Monica Bill Barnes delivers with sparks flying. She rushes in dropping
her bouquet and shifts through dense packs of movement broken up
only by fleeting moments of suspension.
Workum and Bartlett
offer "Love and Bubblegum (an interlude)," during which they stuff
one another's mouths with an endless stash of gum sticks and throw
themselves together with lustful abandon. Garrett plays a woman
performing a duet without a partner in "Cha Cha Championship."
Jennifer Nugent is a
quivering mess of pelvic gyrations responding with ecstatic moans
to Paul Matteson's slightest shift. He takes her down and up again
with the illusion of ease masked by studied awkwardness that their
Dorfman/Race pedigree implies. Nugent is calm, trusting and uncomplaining
with each of their drops to the floor. In the face of Matteson's
growing fatigue and as she dangles easily with a sweet, open gaze
I find myself swearing it is a study in Zen babies. Or maybe I just
need to relinquish milk truck duties and get out more often.
I don't know what it
is; that the proper words elude me when it comes to describing Karinne
Keithley's work drives me nuts. Every time. But they do. There's
something magical, thoroughly musical and dreamlike about everything
I've seen her do since before she'd even graduated from college.

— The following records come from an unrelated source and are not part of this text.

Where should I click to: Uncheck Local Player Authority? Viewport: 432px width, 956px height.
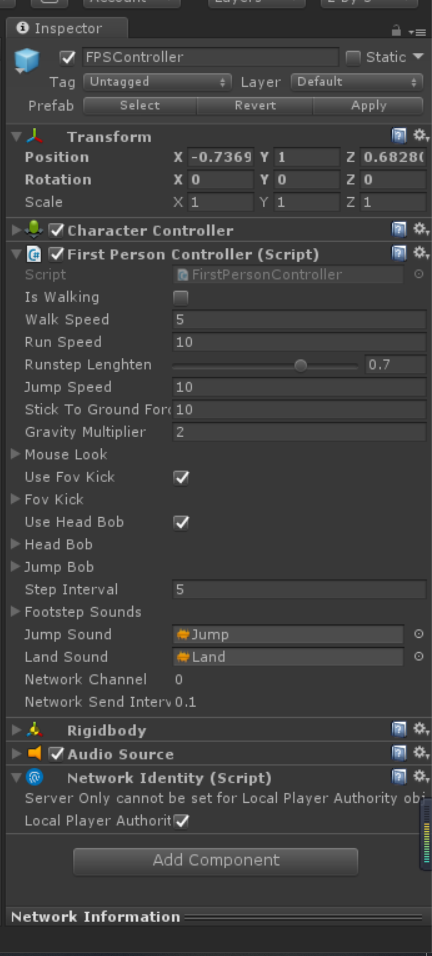181,821
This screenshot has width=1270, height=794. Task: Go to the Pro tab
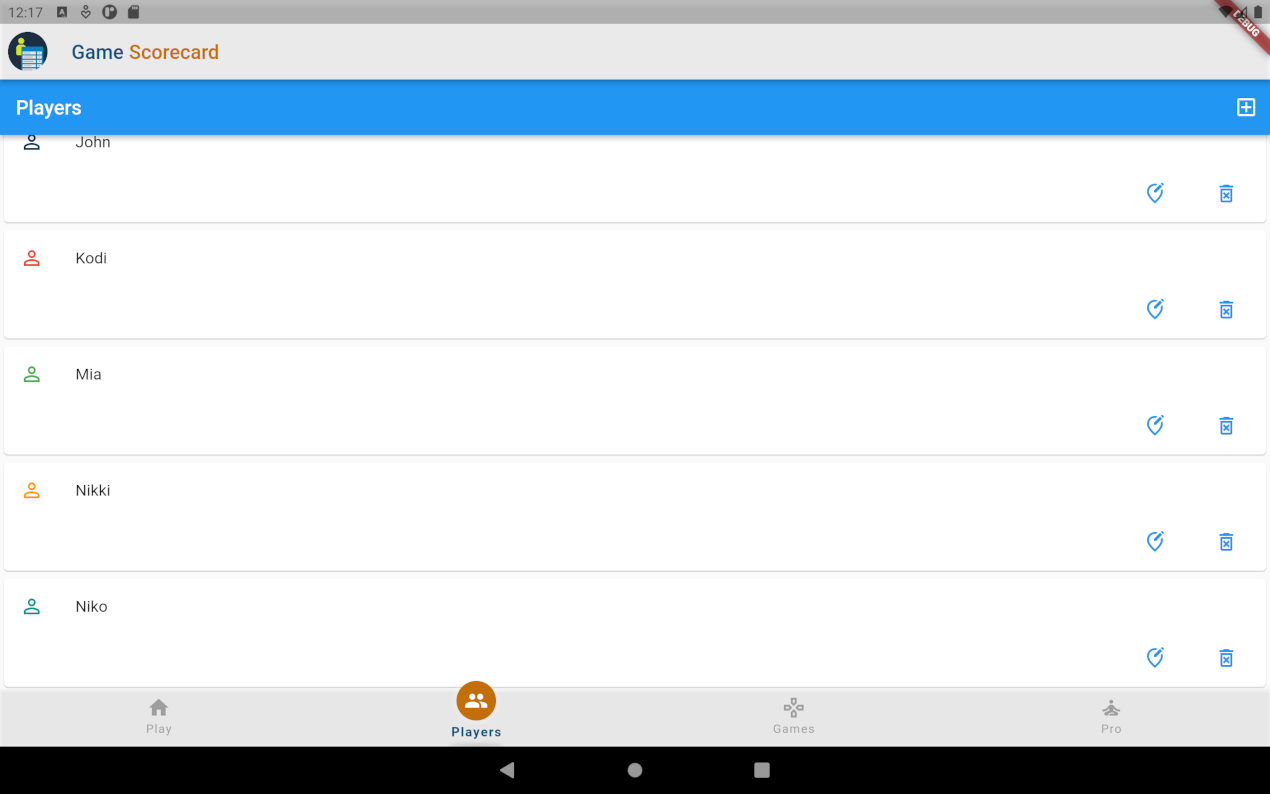(x=1111, y=717)
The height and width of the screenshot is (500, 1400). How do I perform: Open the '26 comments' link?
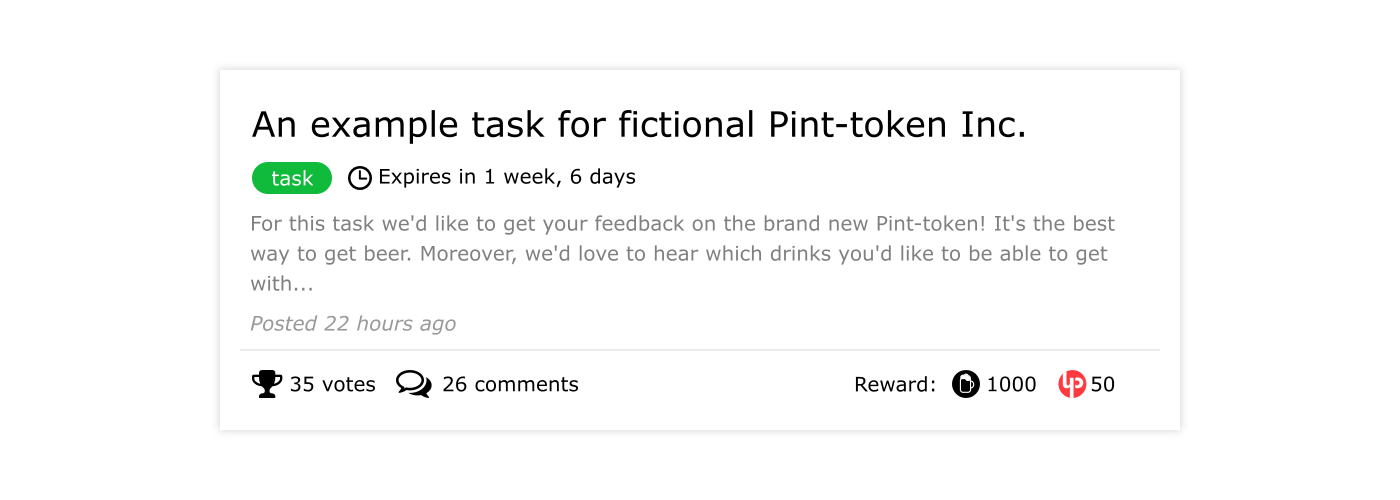[510, 384]
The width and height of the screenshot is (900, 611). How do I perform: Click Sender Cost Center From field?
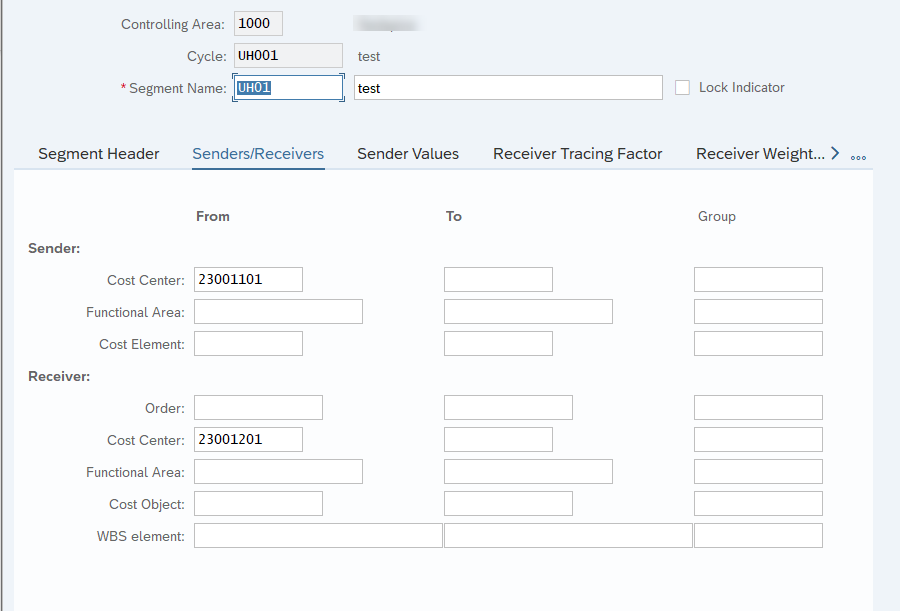[x=248, y=280]
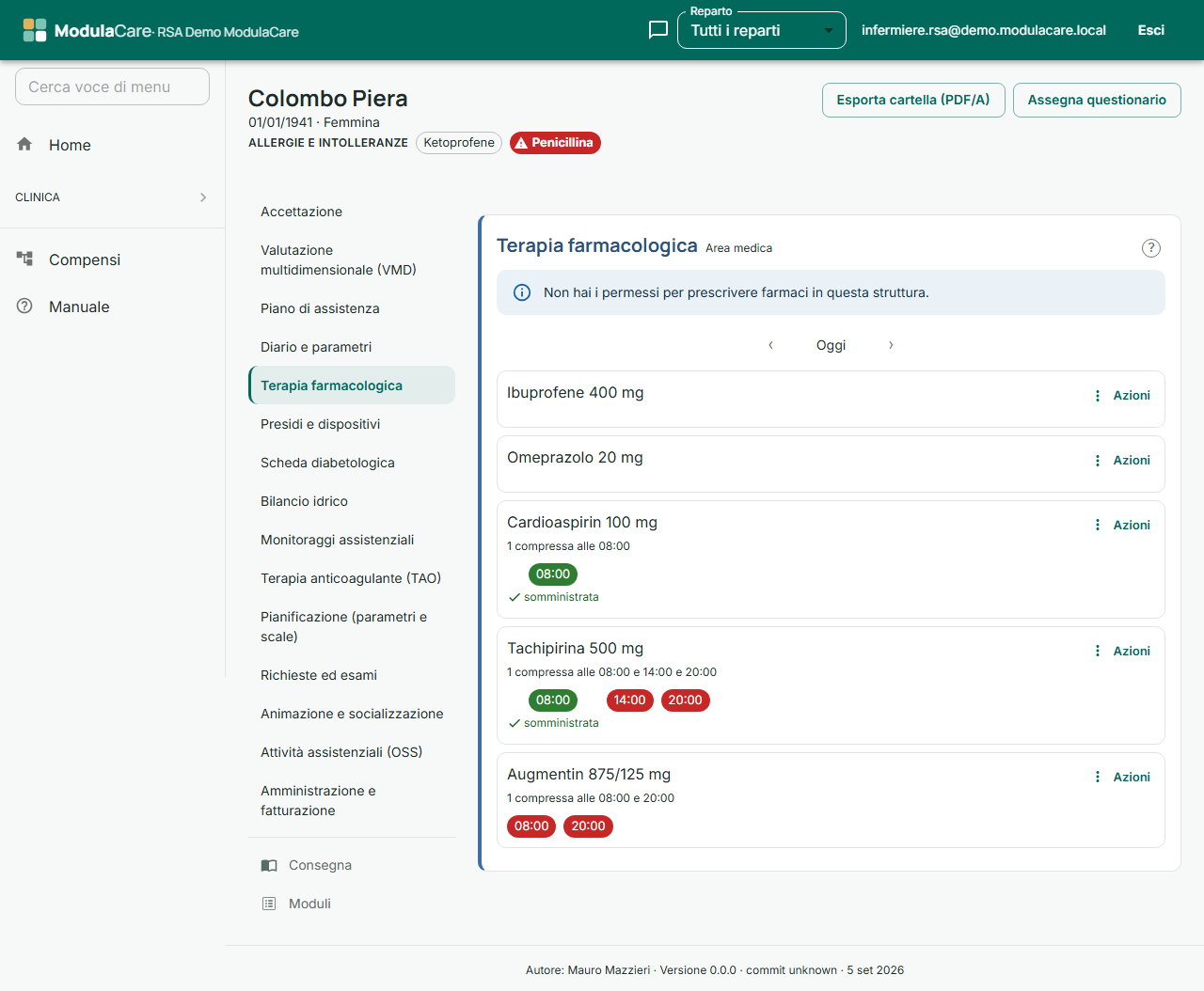Click the help question mark icon
This screenshot has width=1204, height=991.
tap(1151, 248)
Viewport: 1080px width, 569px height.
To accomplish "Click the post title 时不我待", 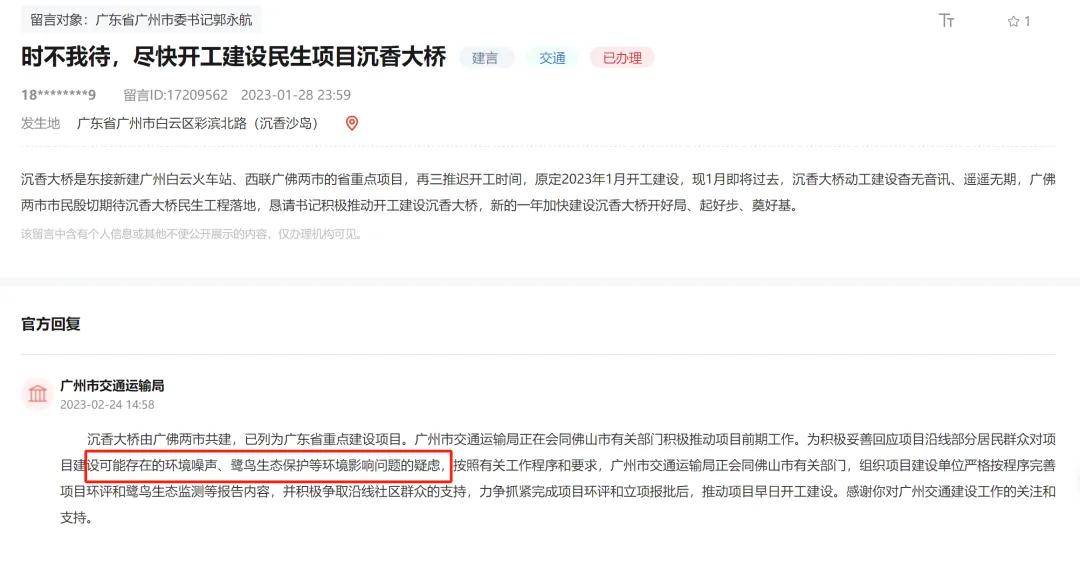I will click(233, 56).
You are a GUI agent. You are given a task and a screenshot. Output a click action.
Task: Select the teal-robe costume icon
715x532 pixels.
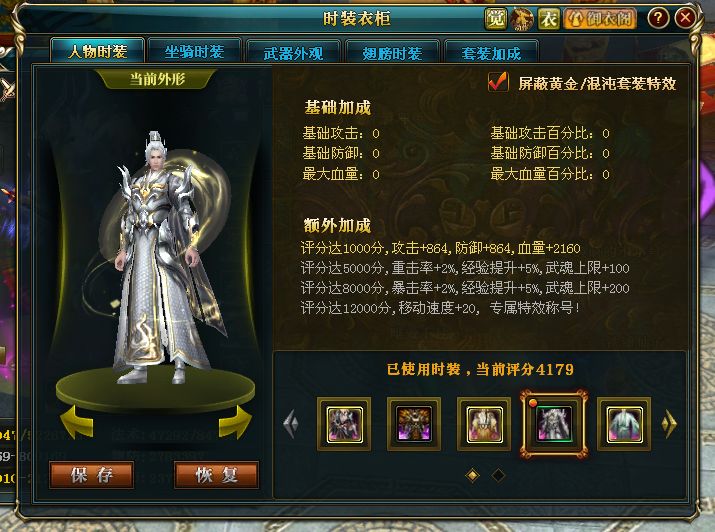(624, 424)

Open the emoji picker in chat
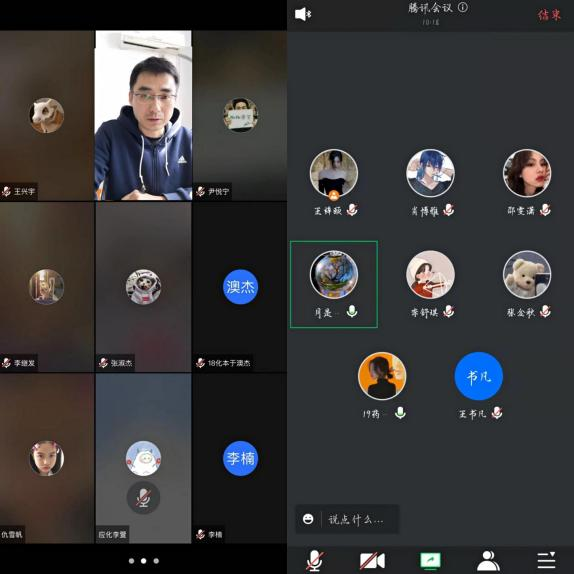pyautogui.click(x=308, y=519)
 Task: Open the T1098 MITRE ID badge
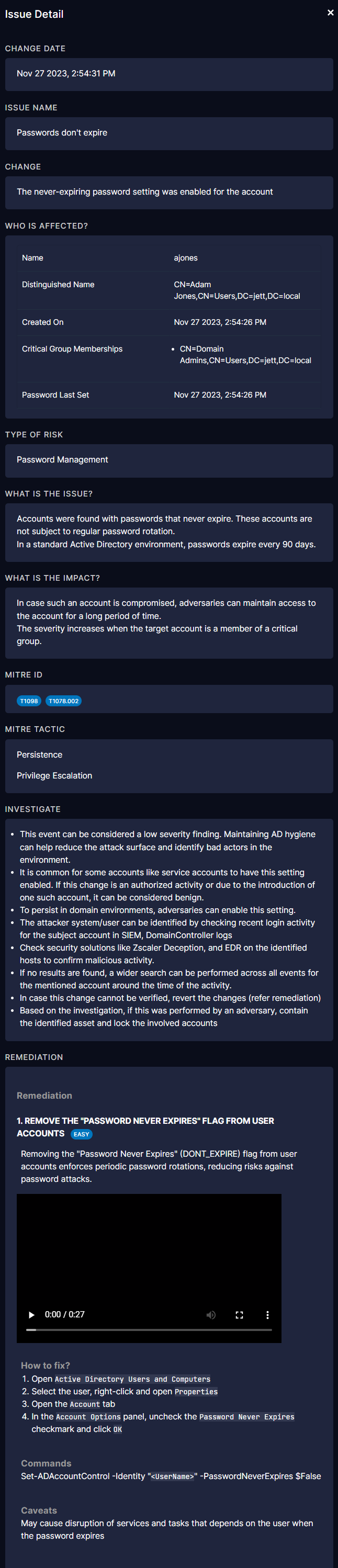click(x=29, y=701)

I'm repeatedly inspired and satisfied by her compositions, whether
they're song, dance, or in an occasional Flash Review, which tend
to sneak up on me with quiet sophistication. Her "Glaz-go-Paso"
is no exception. It is post-modern folk and frolic, accumulating
morsels of choreography slowly together into one breathtaking burst.
I've been a fan of LAVA,
but when set against the artistic partnering of Workum & Bartlett
and Nugent & Matteson I find the overly presentational style tedious.
How many times do I need to see the troupe's performers portray
female strength so stoically before it becomes dry and unoriginal?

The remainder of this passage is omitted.